## Exercise requirements
Could you transcribe the entries below exactly, starting at the line that contains "Given: Expand the My Open view dropdown" and stopping at the last line, without any pictures?

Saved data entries
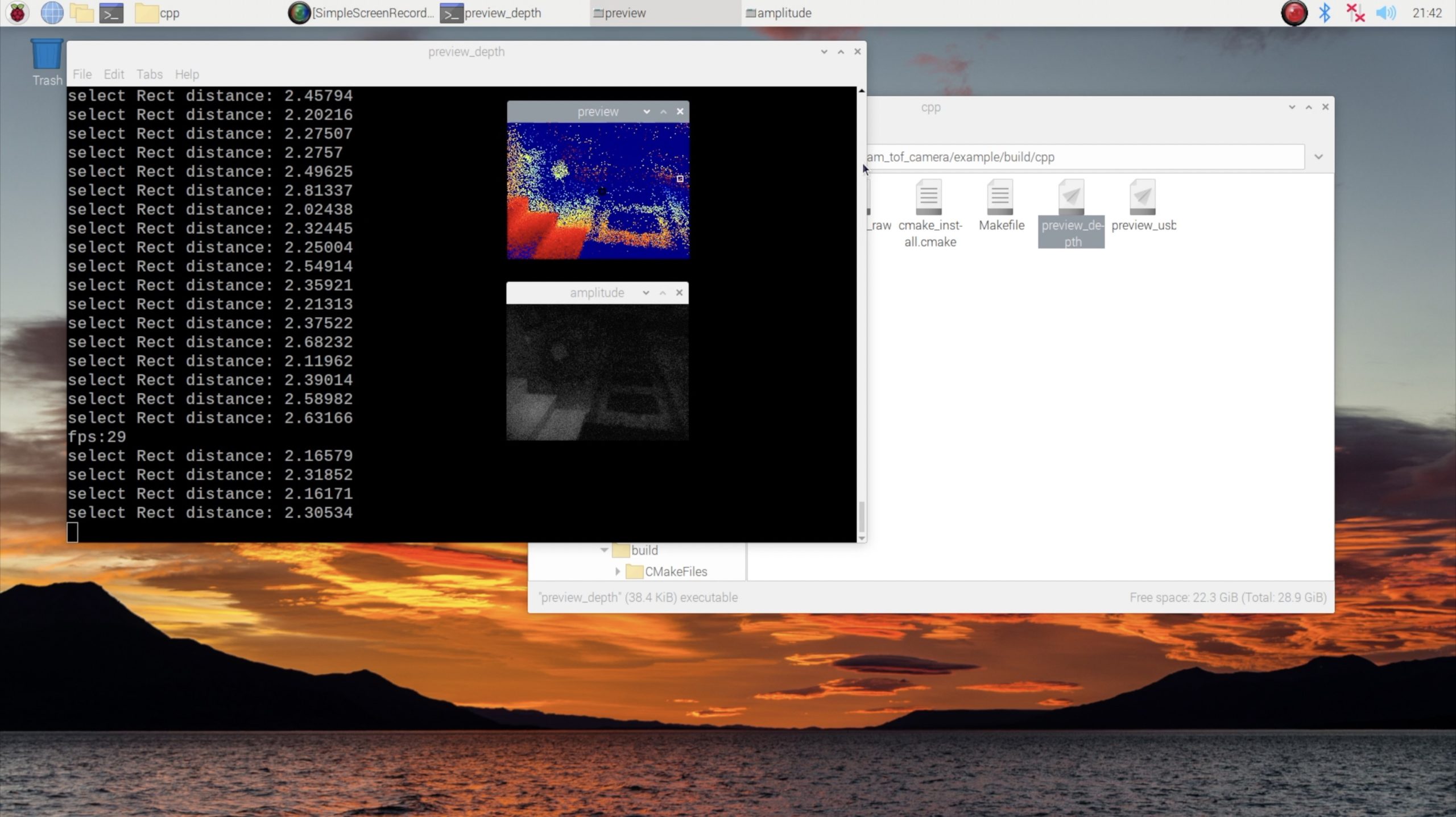1456x817 pixels.
Task: Click the red recording tray icon
Action: (x=1293, y=13)
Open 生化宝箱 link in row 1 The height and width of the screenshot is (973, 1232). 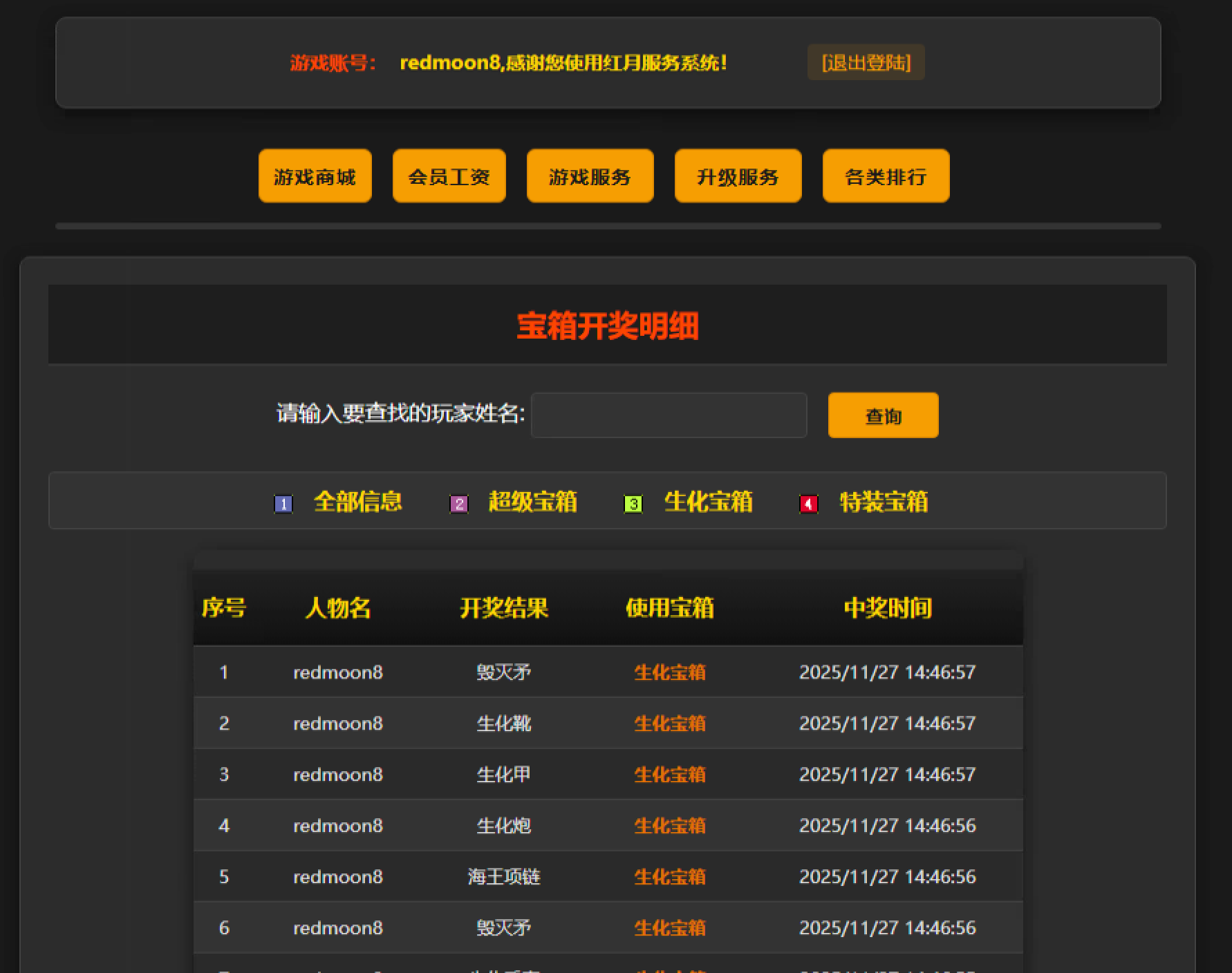coord(669,672)
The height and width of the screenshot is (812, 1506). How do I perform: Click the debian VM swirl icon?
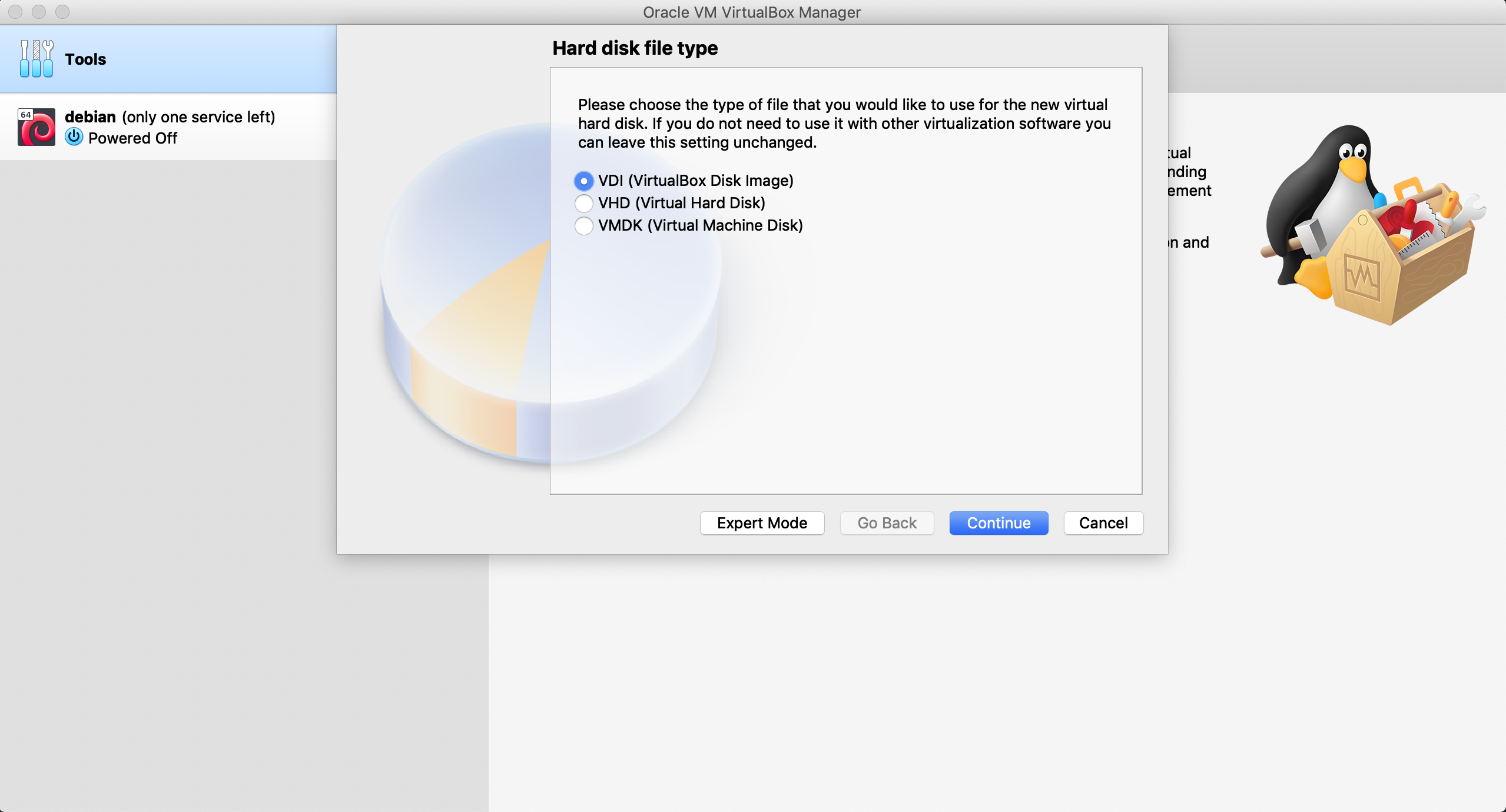click(37, 127)
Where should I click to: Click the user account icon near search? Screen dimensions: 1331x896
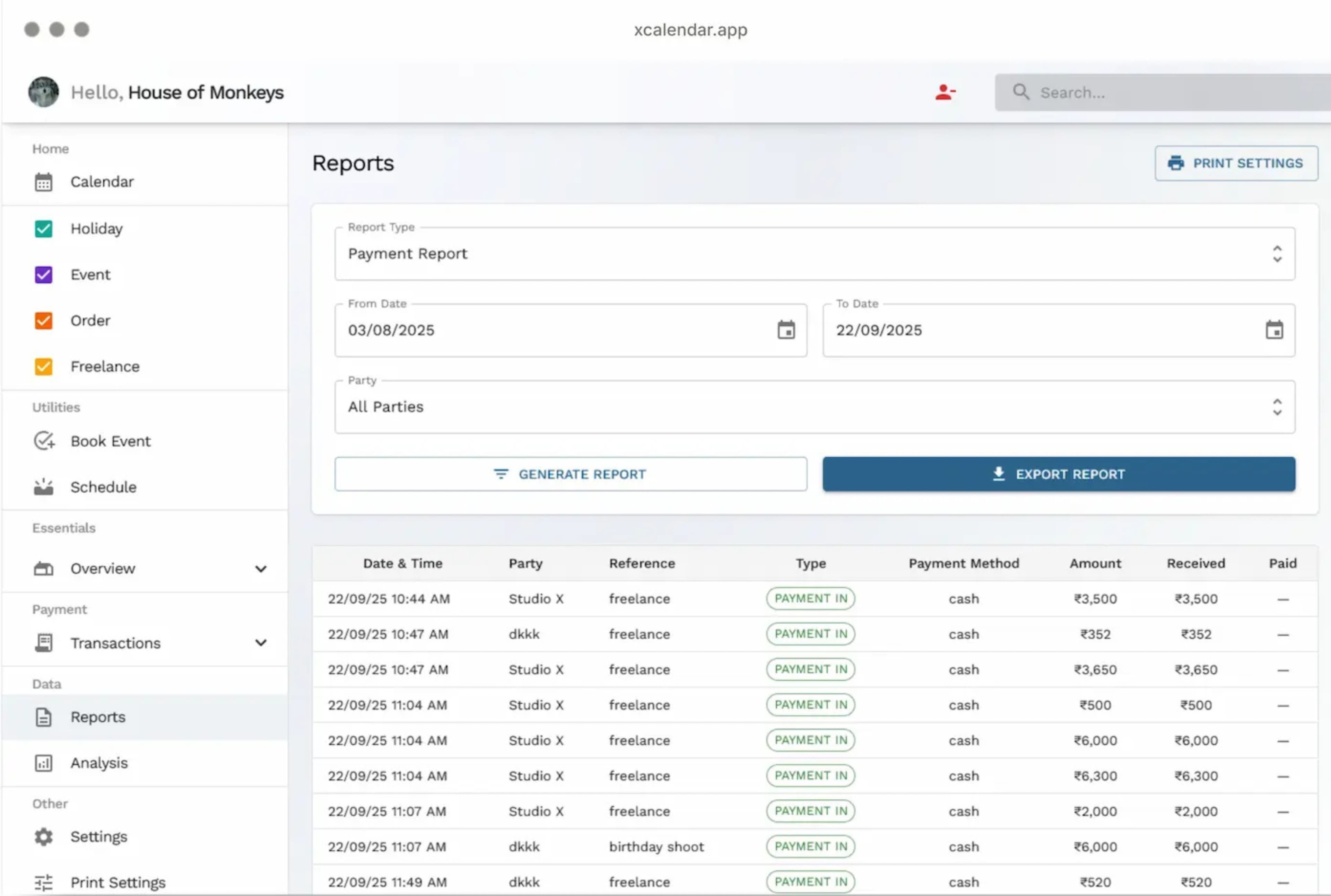[945, 92]
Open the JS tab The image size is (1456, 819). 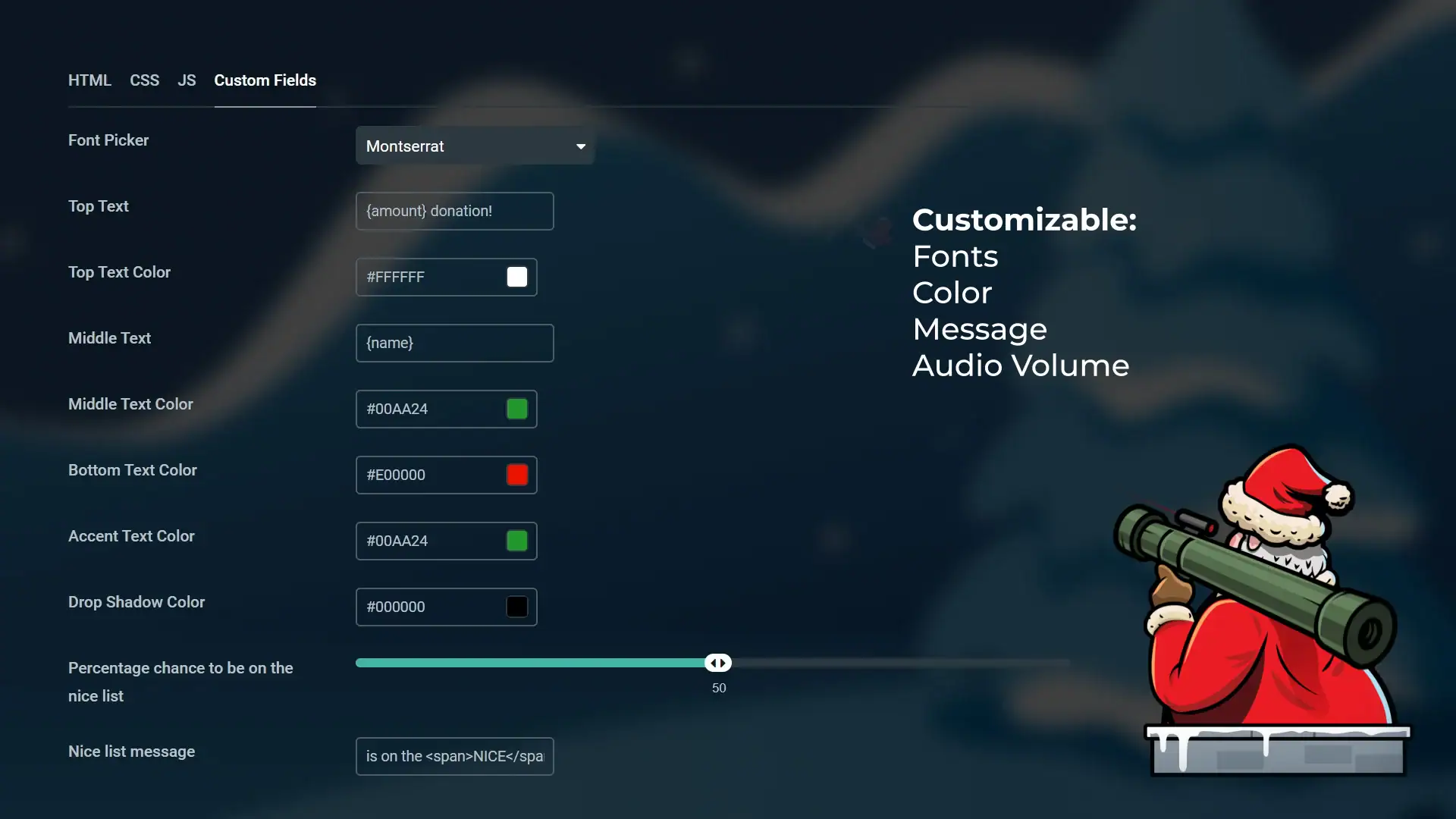tap(187, 80)
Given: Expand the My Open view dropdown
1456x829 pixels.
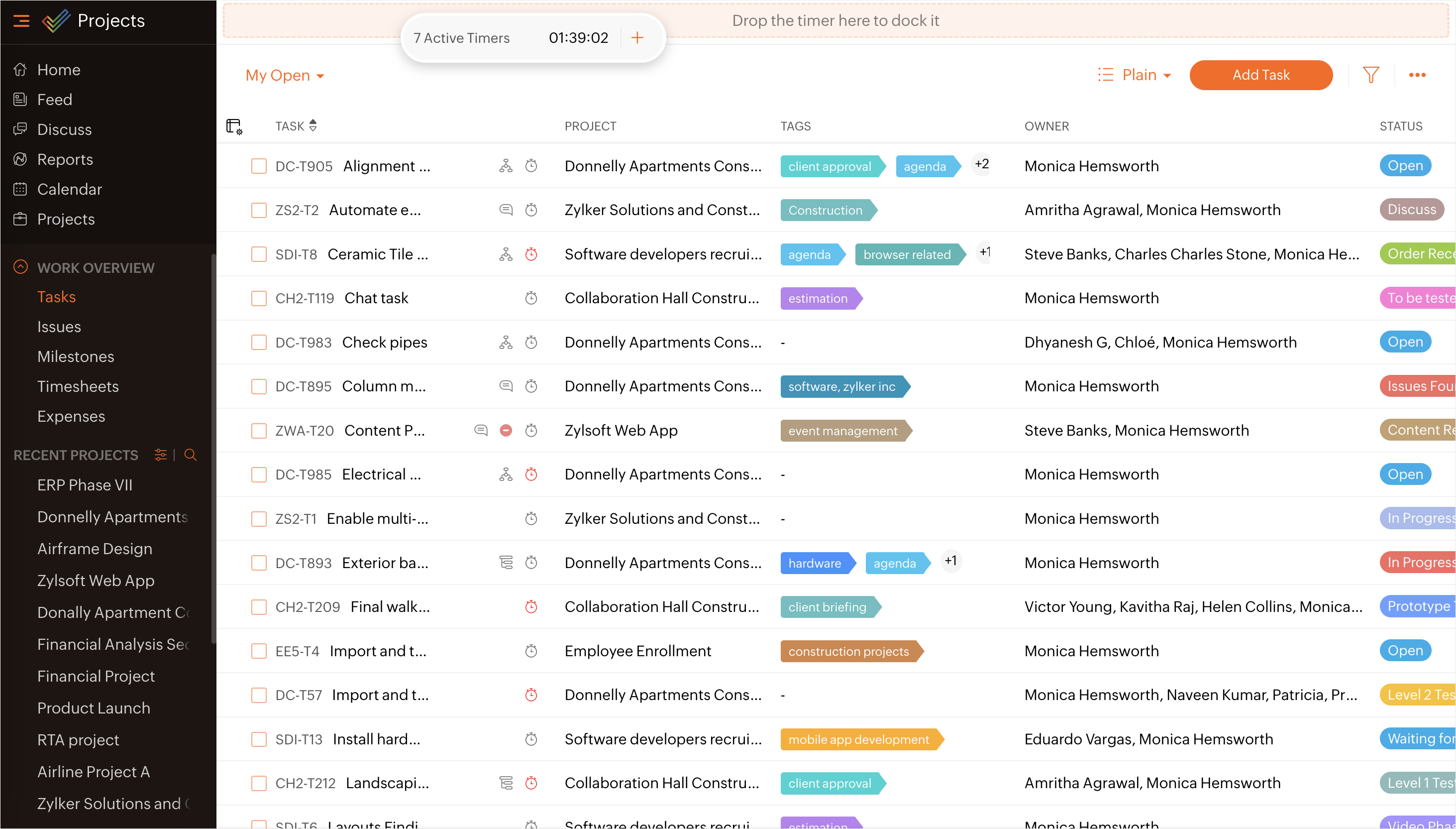Looking at the screenshot, I should click(285, 76).
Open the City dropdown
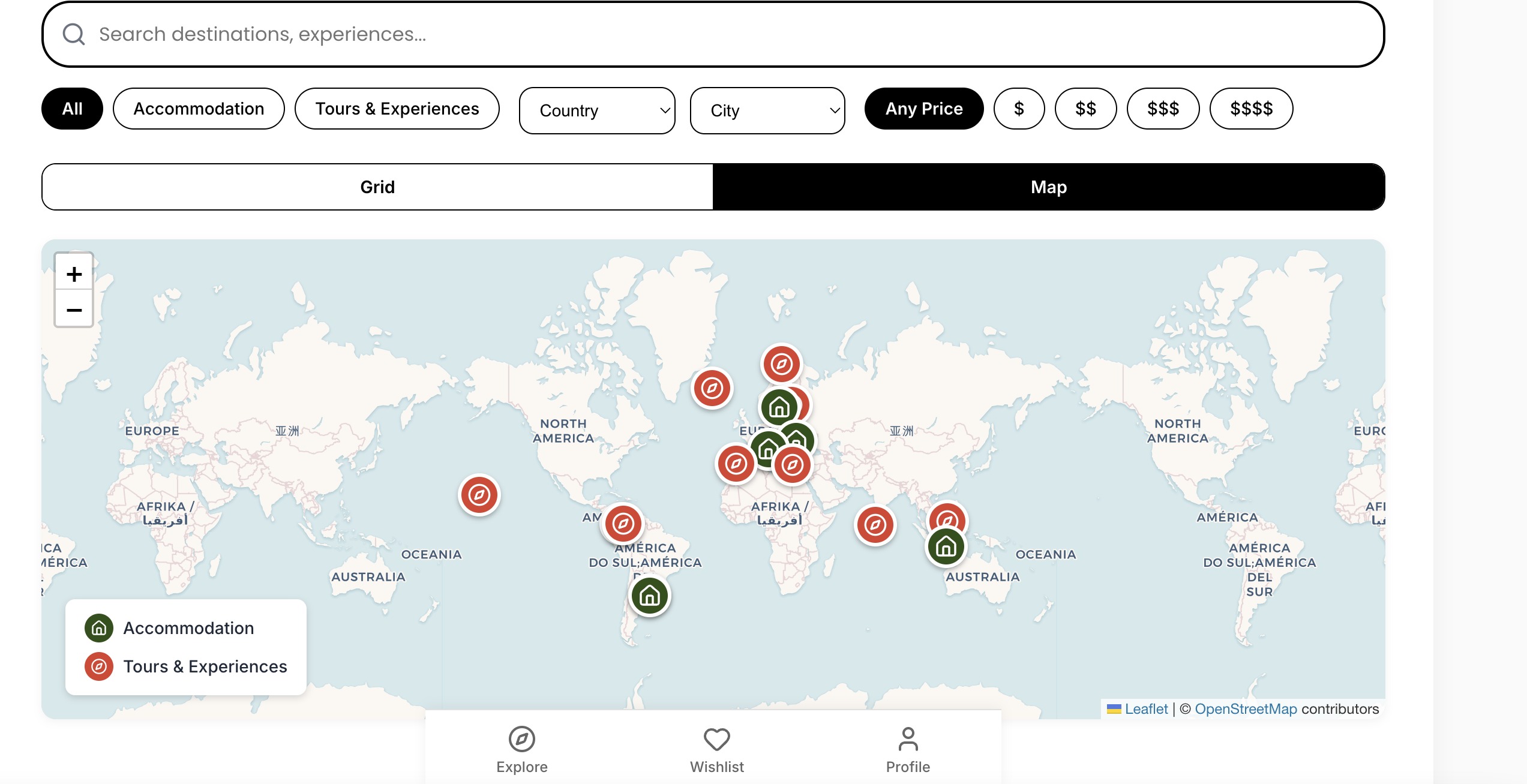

## Solution to the problem
Given: Expand the My Open view dropdown
1456x829 pixels.
Looking at the screenshot, I should click(285, 76).
Open the City dropdown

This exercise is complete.